* [Problem details] Recast everything from the line containing "is (1508, 473)." down to the line containing "coordinates (498, 249)." as a JSON list of strings, one string for each line, with blank lines dropped and the pictures left out.

* [Dataset content]
-*-

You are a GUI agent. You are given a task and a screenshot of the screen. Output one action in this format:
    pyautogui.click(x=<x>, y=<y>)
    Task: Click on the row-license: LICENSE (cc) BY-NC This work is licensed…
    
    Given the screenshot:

-*-

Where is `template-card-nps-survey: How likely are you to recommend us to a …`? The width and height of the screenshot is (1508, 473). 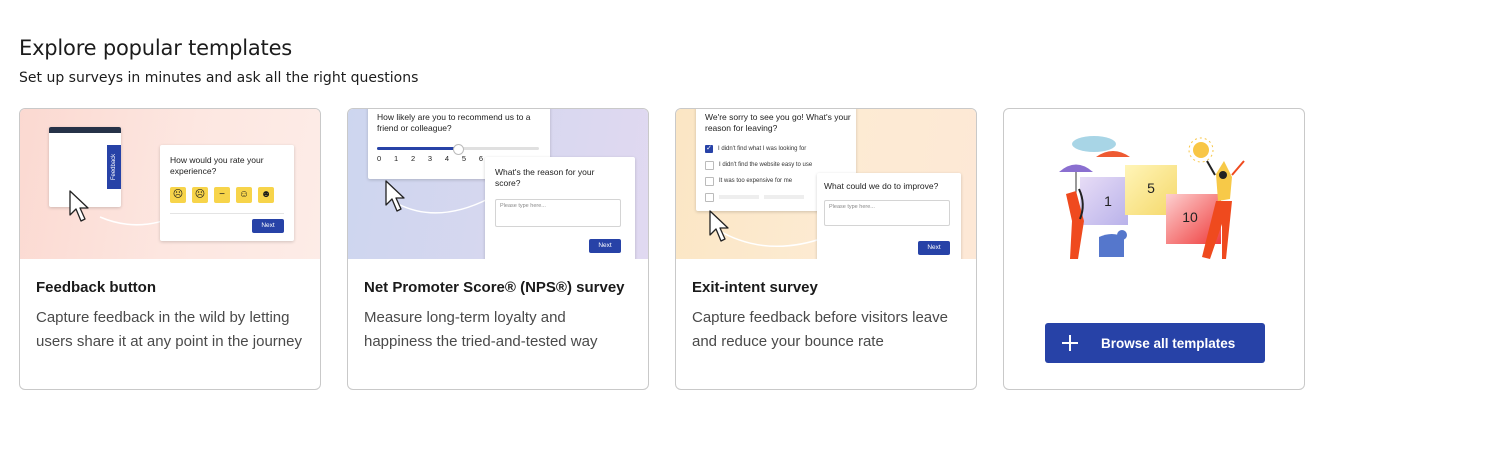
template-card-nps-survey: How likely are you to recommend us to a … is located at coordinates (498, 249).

-*-

* [Written response]
[
  "Where is `template-card-nps-survey: How likely are you to recommend us to a …`? The width and height of the screenshot is (1508, 473). ",
  "template-card-nps-survey: How likely are you to recommend us to a … is located at coordinates (498, 249)."
]